Pettway turned herself in to the FBI office at Bridgeport on
the morning of January 23, 2011. She had driven from North Carolina to Connecticut
to arrange care for her biological son. Pettway told federal investigators
that she kidnapped White after enduring several miscarriages because of the
stress over whether "she would ever
be able to be a parent." Pettway did not enter a plea at her
arraignment at the U.S. District Court
for Southern New York in Manhattan,
where she faced between 20 years and life in prison for kidnapping. On February
17, 2011, a federal grand jury indicted Pettway on the kidnapping charge.

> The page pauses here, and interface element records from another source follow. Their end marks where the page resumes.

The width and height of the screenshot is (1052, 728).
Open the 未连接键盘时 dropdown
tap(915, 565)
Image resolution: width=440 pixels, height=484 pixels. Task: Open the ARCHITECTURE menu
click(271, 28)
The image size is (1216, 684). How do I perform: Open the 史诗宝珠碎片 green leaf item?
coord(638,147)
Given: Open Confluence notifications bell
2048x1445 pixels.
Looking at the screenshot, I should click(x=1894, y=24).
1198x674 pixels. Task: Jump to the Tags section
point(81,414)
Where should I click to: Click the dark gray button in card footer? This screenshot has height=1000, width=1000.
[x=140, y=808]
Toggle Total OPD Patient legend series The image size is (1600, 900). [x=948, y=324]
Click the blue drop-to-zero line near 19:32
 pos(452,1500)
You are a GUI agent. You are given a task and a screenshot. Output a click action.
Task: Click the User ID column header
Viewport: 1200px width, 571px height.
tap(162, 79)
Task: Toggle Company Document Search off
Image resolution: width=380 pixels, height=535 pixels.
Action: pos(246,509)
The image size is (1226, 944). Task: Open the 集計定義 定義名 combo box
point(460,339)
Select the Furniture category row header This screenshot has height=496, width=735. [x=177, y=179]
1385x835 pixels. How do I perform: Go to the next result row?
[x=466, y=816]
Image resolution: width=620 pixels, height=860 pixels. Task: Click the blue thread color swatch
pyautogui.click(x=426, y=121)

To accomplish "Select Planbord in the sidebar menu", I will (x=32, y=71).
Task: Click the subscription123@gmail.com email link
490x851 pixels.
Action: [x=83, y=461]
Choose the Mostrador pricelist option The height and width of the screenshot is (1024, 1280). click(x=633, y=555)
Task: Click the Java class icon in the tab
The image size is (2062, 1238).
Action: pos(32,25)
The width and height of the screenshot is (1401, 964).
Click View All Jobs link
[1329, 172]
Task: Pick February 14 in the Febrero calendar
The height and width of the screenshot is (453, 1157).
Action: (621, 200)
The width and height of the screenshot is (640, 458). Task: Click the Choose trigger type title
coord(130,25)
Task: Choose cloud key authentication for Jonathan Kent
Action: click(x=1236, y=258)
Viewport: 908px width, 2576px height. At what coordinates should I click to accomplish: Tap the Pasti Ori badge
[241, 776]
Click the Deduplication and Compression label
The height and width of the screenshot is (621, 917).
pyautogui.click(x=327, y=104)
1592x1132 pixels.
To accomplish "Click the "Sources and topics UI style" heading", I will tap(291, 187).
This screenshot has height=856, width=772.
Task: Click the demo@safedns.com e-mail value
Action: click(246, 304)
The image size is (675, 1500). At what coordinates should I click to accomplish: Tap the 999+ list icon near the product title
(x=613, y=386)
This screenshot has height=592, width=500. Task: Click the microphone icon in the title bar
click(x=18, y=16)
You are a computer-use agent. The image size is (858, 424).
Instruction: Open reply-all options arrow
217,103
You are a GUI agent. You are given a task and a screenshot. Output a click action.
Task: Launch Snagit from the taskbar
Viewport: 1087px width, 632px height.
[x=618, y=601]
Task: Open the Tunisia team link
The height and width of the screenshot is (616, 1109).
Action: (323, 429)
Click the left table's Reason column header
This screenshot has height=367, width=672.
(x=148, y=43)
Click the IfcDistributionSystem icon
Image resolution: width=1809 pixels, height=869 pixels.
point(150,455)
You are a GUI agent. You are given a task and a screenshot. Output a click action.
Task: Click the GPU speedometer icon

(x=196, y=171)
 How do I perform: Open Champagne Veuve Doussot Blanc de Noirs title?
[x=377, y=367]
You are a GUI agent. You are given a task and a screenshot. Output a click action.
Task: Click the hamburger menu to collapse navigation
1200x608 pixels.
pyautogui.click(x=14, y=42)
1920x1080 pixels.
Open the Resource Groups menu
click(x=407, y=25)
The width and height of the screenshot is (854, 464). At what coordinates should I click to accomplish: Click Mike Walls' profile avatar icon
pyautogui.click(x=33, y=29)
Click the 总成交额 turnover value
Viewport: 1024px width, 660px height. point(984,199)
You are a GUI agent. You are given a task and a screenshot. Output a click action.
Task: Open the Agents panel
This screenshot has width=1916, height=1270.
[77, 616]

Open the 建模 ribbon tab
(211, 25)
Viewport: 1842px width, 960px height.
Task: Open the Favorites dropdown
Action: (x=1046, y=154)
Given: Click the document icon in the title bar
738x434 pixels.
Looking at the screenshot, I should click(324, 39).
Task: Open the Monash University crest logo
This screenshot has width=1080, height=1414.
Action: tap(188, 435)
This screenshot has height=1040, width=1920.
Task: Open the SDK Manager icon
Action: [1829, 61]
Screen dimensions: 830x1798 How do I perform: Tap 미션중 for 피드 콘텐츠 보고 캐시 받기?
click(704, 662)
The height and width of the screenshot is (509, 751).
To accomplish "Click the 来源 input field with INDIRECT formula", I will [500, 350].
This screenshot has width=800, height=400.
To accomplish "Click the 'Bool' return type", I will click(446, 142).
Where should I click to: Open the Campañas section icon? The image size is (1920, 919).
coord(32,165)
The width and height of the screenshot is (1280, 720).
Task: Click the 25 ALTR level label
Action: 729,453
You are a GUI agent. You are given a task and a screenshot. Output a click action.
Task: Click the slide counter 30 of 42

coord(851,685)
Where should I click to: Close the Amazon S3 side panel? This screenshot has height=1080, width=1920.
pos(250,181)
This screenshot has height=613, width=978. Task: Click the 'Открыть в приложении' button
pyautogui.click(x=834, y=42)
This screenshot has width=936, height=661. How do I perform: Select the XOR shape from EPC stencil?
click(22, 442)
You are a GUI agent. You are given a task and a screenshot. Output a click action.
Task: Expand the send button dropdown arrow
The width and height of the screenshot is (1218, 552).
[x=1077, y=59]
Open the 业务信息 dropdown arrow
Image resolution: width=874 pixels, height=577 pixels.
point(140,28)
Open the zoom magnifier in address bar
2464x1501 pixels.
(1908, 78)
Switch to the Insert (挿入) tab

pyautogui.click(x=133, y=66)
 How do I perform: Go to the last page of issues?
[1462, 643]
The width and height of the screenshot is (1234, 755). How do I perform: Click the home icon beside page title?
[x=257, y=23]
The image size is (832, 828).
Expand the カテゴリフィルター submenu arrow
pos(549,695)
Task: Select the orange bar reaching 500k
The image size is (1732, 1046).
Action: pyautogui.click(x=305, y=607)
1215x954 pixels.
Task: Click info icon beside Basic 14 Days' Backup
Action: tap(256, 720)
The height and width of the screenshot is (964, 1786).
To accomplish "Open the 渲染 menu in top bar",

On February 10, 2012, Pettway pleaded guilty to a federal
kidnapping charge. As part of a plea bargain, prosecutors agreed to recommend
to the judge a prison sentence of 10 to 12½ years. On July 30, 2012, Judge P. Kevin Castel sentenced
Pettway, who was then 50 years old, to 12 years in prison. Her lawyers had
asked for leniency, saying Pettway had been severely depressed after suffering
from multiple miscarriages and stillbirths. However, the judge said she was
selfish and "inflicted a parent's
worst nightmare on a couple." Carlina White's father said he thought
the sentence was too lenient and that Pettway should've received the amount of
time as she'd kept his daughter, 23 years. During the hearing, Pettway
apologized, saying "I would like to
apologize to the family. It may be rejected, but I am deeply sorry for what
I've done. If they don't accept it, it's understandable. I'm here to right my
wrong."
Pettway served her sentence in the Federal Correctional Institution, Aliceville in Alabama until she was released on April 14, 2021.
Aftermath
Upon being reunited with her biological parents, Carlina
White's attorney advised her to ask them about the cash settlement from the
hospital. Joy White and Carl Tyson both confirmed that most of
this money had been spent during the years before their reunion, and that a
trust fund that had been established was obtainable only if Carlina had been
found before the age of 21. Joy White
later stated that there had been a falling out over the issue of the money.
In May 2011, public
defender Robert Baum said that he met Carlina
White during preparations for Ann Pettway's trial and that White agreed to testify
on Pettway's behalf. By the following July, White became estranged from her
biological parents. However, several months later, she contacted both of her
biological parents individually, having had a bit more time to process the
situation; she later publicly stated that the issue over settlement funds was "just a misunderstanding."
While "Carlina White" is
her legal name, as it appears on official documents, she says that she will
continue to go by "Netty"
in public since it was neither the name her biological parents gave her nor the
name given to her by the woman who raised her, but rather is "[the name] I gave myself.”
In 2014, White spoke at the Crimes Against Children Conference, the leading national training
event for law enforcement professionals working to combat child victimization.
As of 2014, she continues to have a relationship with her biological parents.